> [What the task asks]: Every line of the entries below from the one containing "September 2015 (23, 1894)" to the one containing "June 2020 (17, 1423)", both ends included, must be written out exactly. No other line belongs in the answer.

> [Available records]:
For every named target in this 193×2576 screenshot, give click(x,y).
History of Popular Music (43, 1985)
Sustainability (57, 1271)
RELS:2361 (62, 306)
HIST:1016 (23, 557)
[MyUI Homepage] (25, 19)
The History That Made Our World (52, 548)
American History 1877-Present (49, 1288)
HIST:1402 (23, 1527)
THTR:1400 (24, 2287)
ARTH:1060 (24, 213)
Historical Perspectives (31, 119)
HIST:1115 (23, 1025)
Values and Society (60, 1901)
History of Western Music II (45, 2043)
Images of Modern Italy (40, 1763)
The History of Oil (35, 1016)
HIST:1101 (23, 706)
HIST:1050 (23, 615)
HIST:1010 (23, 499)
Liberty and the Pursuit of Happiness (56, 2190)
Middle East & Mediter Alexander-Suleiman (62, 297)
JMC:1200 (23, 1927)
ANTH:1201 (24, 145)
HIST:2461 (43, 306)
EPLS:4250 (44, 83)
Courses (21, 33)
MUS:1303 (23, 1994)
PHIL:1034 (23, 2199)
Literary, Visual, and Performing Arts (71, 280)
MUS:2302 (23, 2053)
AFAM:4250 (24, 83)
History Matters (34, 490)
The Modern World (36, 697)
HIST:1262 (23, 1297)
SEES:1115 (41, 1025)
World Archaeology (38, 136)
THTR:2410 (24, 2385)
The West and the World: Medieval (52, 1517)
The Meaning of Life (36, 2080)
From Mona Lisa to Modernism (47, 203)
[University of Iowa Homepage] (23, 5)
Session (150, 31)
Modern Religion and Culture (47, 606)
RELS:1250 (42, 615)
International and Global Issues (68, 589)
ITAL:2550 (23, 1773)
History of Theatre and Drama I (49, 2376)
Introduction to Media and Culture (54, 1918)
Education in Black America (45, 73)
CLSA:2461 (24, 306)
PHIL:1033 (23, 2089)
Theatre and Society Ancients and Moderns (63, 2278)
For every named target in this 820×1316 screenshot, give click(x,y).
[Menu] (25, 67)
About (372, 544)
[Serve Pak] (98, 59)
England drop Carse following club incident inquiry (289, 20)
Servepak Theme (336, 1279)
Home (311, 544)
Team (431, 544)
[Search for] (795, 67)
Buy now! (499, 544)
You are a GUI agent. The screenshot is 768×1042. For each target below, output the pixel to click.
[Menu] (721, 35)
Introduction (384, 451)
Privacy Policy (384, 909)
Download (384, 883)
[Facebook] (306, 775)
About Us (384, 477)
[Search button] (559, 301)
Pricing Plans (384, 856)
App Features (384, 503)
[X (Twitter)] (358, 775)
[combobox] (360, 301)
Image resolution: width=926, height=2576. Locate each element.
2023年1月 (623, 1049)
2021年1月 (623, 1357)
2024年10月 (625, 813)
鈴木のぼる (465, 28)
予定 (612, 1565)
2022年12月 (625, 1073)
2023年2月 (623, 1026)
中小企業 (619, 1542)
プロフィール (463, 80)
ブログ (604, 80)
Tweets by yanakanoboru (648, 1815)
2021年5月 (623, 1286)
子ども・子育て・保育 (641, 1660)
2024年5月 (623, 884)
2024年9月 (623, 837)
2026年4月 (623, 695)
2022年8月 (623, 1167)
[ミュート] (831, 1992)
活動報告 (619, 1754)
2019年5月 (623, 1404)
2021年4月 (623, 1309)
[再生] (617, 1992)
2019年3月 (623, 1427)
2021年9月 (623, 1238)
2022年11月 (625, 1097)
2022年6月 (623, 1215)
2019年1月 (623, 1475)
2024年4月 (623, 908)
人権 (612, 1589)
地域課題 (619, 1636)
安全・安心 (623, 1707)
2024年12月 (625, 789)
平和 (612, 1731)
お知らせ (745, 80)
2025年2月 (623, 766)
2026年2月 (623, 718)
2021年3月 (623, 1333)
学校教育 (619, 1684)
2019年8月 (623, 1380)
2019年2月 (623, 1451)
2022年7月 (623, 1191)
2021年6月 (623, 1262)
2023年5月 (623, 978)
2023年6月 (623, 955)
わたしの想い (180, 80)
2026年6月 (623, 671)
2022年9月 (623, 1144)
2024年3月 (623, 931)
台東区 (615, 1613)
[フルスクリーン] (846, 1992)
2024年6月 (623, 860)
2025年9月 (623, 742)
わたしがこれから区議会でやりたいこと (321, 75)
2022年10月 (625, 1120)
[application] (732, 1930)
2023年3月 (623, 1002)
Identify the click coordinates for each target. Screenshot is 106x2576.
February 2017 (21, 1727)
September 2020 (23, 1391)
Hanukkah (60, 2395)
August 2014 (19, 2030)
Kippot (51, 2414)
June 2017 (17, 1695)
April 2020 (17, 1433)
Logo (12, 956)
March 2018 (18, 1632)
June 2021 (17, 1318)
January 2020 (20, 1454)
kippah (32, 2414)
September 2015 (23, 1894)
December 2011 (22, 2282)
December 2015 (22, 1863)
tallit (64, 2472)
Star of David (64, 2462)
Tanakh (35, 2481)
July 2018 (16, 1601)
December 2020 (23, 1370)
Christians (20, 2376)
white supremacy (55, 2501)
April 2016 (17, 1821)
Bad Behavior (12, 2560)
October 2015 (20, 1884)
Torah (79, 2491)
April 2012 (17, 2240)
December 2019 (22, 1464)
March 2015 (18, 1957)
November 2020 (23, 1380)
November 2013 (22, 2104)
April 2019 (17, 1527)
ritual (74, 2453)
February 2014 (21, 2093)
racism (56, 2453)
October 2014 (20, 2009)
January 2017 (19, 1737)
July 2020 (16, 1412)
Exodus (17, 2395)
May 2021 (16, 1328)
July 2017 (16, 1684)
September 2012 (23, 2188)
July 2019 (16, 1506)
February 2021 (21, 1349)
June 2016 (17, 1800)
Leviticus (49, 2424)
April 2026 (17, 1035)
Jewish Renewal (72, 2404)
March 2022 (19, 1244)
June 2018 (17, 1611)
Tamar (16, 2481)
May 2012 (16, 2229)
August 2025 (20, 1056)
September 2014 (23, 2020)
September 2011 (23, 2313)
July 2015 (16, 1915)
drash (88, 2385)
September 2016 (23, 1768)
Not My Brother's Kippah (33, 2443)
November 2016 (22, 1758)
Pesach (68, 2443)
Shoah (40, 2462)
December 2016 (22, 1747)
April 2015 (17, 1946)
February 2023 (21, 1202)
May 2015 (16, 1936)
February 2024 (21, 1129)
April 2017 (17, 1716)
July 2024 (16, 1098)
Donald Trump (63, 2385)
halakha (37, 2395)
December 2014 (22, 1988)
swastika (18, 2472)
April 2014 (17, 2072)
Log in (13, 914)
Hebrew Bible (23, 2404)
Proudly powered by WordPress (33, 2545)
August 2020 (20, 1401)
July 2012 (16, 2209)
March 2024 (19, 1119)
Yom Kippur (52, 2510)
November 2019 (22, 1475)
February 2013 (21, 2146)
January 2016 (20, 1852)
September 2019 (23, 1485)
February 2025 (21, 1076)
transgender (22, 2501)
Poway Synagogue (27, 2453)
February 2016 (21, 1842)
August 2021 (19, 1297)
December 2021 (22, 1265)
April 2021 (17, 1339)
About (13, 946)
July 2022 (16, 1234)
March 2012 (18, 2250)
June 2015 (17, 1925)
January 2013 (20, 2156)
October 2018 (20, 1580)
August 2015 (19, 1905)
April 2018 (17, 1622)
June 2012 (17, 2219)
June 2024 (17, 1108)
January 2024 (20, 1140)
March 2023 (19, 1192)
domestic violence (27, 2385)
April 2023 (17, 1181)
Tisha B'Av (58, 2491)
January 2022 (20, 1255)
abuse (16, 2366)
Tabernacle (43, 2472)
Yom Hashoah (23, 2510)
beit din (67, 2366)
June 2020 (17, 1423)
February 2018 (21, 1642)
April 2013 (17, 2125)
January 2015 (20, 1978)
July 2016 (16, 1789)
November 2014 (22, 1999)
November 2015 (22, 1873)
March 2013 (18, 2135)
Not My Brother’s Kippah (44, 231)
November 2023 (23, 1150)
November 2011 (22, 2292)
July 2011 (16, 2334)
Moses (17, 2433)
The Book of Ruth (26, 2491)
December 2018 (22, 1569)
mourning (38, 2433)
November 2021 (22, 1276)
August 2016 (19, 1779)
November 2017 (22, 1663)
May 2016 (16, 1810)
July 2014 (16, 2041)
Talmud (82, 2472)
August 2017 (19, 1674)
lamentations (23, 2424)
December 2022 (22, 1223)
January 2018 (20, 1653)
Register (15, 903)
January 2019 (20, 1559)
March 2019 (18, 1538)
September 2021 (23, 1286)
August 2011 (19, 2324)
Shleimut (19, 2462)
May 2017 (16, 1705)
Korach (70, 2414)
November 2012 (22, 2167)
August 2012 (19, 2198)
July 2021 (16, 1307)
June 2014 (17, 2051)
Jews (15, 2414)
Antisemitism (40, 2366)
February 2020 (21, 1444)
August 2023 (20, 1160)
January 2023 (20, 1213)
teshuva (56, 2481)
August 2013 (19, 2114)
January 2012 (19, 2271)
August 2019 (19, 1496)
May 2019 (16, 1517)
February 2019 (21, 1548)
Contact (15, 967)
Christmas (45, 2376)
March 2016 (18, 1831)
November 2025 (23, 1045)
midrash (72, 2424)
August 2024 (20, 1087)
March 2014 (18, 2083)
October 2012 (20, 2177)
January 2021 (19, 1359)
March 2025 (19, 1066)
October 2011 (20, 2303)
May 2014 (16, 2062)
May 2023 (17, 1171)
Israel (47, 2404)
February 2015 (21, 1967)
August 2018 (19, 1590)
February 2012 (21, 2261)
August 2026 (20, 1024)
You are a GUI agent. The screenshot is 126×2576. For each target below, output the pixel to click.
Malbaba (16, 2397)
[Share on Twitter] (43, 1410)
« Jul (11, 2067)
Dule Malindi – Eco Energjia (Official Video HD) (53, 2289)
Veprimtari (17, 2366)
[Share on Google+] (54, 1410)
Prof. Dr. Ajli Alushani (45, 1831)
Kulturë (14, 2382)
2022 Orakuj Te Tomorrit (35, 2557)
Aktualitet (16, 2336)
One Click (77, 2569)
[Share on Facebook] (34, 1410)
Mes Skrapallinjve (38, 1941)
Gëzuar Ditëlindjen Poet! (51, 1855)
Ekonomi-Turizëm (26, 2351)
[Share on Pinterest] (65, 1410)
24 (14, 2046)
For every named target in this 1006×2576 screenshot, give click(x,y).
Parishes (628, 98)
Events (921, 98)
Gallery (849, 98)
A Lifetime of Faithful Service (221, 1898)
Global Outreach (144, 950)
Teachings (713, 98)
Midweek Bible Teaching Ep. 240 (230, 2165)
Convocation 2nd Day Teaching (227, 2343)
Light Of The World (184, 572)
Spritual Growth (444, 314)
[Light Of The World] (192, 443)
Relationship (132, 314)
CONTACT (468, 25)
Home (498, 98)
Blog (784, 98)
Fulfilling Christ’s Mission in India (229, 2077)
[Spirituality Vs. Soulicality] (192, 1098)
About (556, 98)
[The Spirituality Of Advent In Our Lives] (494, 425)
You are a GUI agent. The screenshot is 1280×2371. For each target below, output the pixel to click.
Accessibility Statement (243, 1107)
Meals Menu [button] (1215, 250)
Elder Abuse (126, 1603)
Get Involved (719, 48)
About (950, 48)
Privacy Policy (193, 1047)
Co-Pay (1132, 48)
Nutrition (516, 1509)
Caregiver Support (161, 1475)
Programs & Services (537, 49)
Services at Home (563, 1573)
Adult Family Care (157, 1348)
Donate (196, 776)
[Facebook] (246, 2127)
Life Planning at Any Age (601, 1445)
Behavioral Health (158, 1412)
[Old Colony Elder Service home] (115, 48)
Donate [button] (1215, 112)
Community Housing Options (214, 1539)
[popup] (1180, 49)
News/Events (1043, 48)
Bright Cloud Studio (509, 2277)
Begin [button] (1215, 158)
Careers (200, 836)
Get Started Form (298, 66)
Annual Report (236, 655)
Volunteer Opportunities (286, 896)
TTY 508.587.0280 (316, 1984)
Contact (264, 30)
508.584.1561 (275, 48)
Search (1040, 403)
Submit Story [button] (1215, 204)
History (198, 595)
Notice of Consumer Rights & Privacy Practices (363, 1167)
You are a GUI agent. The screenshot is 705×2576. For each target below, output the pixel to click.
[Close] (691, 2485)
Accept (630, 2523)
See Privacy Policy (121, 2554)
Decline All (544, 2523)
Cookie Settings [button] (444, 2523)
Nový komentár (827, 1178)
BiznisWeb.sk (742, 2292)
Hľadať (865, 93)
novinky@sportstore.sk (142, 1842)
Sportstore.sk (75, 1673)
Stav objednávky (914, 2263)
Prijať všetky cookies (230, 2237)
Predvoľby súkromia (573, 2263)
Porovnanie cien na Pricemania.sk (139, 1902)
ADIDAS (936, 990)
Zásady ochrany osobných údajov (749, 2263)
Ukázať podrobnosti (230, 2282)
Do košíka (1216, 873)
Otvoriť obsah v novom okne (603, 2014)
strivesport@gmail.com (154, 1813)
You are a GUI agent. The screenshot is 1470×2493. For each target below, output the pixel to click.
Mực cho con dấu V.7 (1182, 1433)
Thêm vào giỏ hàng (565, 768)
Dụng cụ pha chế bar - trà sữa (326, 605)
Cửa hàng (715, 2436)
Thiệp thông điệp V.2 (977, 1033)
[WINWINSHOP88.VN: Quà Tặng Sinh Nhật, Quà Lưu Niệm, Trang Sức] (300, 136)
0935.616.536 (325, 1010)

> [Exercise response]:
September 2015 (23, 1894)
December 2011 (22, 2282)
December 2015 (22, 1863)
tallit (64, 2472)
Star of David (64, 2462)
Tanakh (35, 2481)
July 2018 (16, 1601)
December 2020 (23, 1370)
Christians (20, 2376)
white supremacy (55, 2501)
April 2016 (17, 1821)
Bad Behavior (12, 2560)
October 2015 (20, 1884)
Torah (79, 2491)
April 2012 (17, 2240)
December 2019 (22, 1464)
March 2015 (18, 1957)
November 2020 (23, 1380)
November 2013 (22, 2104)
April 2019 (17, 1527)
ritual (74, 2453)
February 2014 (21, 2093)
racism (56, 2453)
October 2014 (20, 2009)
January 2017 (19, 1737)
July 2020 (16, 1412)
Exodus (17, 2395)
May 2021 (16, 1328)
July 2017 (16, 1684)
September 2012 (23, 2188)
July 2019 (16, 1506)
February 2021 (21, 1349)
June 2016 (17, 1800)
Leviticus (49, 2424)
April 2026 (17, 1035)
Jewish Renewal (72, 2404)
March 2022 (19, 1244)
June 2018 (17, 1611)
Tamar (16, 2481)
May 2012 (16, 2229)
August 2025 (20, 1056)
September 2014 (23, 2020)
September 2011 (23, 2313)
July 2015 (16, 1915)
drash (88, 2385)
September 2016 (23, 1768)
Not My Brother's Kippah (33, 2443)
November 2016 (22, 1758)
Pesach (68, 2443)
Shoah (40, 2462)
December 2016 (22, 1747)
April 2015 (17, 1946)
February 2023 (21, 1202)
May 2015 (16, 1936)
February 2024 (21, 1129)
April 2017 (17, 1716)
July 2024 (16, 1098)
Donald Trump (63, 2385)
halakha (37, 2395)
December 2014 (22, 1988)
swastika (18, 2472)
April 2014 (17, 2072)
Log in (13, 914)
Hebrew Bible (23, 2404)
Proudly powered by WordPress (33, 2545)
August 2020 (20, 1401)
July 2012 (16, 2209)
March 2024 (19, 1119)
Yom Kippur (52, 2510)
November 2019 (22, 1475)
February 2013 (21, 2146)
January 2016 (20, 1852)
September 2019 (23, 1485)
February 2025 (21, 1076)
transgender (22, 2501)
Poway Synagogue (27, 2453)
February 2016 (21, 1842)
August 2021 (19, 1297)
December 2021 (22, 1265)
April 2021 (17, 1339)
About (13, 946)
July 2022 (16, 1234)
March 2012 (18, 2250)
June 2015 (17, 1925)
January 2013 (20, 2156)
October 2018 (20, 1580)
August 2015 (19, 1905)
April 2018 (17, 1622)
June 2012 (17, 2219)
June 2024 (17, 1108)
January 2024 (20, 1140)
March 2023 (19, 1192)
domestic violence (27, 2385)
April 2023 (17, 1181)
Tisha B'Av (58, 2491)
January 2022 (20, 1255)
abuse (16, 2366)
Tabernacle (43, 2472)
Yom Hashoah (23, 2510)
beit din (67, 2366)
June 2020 (17, 1423)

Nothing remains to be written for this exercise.